Elle couvrit sa poitrine de ses bras, mal à l'aise.

  • Vous ne m'avez toujours pas dit qui vous êtes.
  • Commissaire Grangin de la sûreté luxembourgeoise. Je suis missionné pour extirper quelques filles qui ont disparu par chez nous.
  • Vous enquêtez en costume trois-pièces ? s'étonna-t-elle.
  • Pourquoi pas ? Je suis en planque ici depuis des mois, j'observe leurs va-et-vient, pas la peine d'avoir une attitude de voyou. J'ai une vue imprenable sur la rue, regardez. Elle remarqua le bureau placé devant la large fenêtre munie d'une vitre sans tain, tout un tas d'équipements électroniques, deux ordinateurs et des caméras qui donnaient sur l'artère qui l'intéressait.
  • Et jusqu'ici, vous avez pu en sauver quelques-unes ?
  • Oui, bien-sûr.

Son visage émacié et ses traits tirés attestaient de sa fatigue dûe aux heures passées à scruter les faits et gestes des responsables des filles.

  • Attendez, dit-elle, soudainement, je dois prévenir mes collègues que je suis ici. Elle extirpa un petit portable de son sac bling-bling. Ils doivent être morts d'inquiétude.

Ses doigts encore tremblants pianotèrent non sans mal le numéro sur le clavier.

  • Fred, tout va bien, je suis rentrée dans un appartement, enfin on m'y a fait rentrer de force. Je suis en train de discuter avec une personne de la sûreté luxembourgeoise, le commissaire Grangin.
  • Vois ce qu'il sait sur notre affaire, on t'attend mais ne tarde pas trop, répondit Fred.

Une fois la communication coupée, elle justifia sa présence dans ce quartier.

  • Ma mère a été enlevée il y a vingt ans et forcé de travailler pour un roumain, Goran, apparemment. Je la cherche. Il paraît qu'elle est en couple avec Andres. Ça vous dit quelque chose ?
  • Oui, je vois qui est ce type. Il gère un très gros trafic de drogue, on voudrait le faire tomber, ça ne devrait pas tarder.
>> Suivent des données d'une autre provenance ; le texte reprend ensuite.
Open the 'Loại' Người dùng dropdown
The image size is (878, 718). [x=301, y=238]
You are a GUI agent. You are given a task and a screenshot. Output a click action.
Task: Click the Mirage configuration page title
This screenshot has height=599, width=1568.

Il faut le coincer en flagrant délit. Ils ont des gardes du corps, on ne sait jamais où ont lieu leurs rendez-vous. Ils utilisent le dark net pour mettre au point leurs livraisons.

Le visage de Marielle s'assombrit. Elle avait conscience qu'il serait difficile d'avancer ses pions dans cette affaire, le réseau était tellement bien organisé que les renseignements et les possibilités d'action devaient être rares. Elle sentit le découragement peser sur ses épaules.

  • Je vais vous aider, asseyez-vous. Voulez-vous un verre d'eau ?

Elle ne déclina pas l'offre, cela faisait des heures qu'elle n'avait pas mangé ni bu.

  • Je ne suis pas seule, deux policiers m'accompagnent. Que pourrions-nous faire ?, lui demanda-t-elle,
  • Il réfléchit, passa un rapide coup de fil. Elle n'entendait pas le correspondant, le type au costume hochait la tête et faisait "Hum... Bien !" pour toute réponse.
  • Bon, je vais vous donner l'adresse où crèche Andres. Je vous avertis, c'est une forteresse bardée de caméras. À vous de voir comment approcher votre mère, assurez-vous que c'est bien elle d'abord. Vous avez une photo ?

Elle sursauta. Avait-elle toujours son portrait dissimulé dans son soutien-gorge ? Il y était encore. Elle l'extirpa du tissu fin et le lui montra.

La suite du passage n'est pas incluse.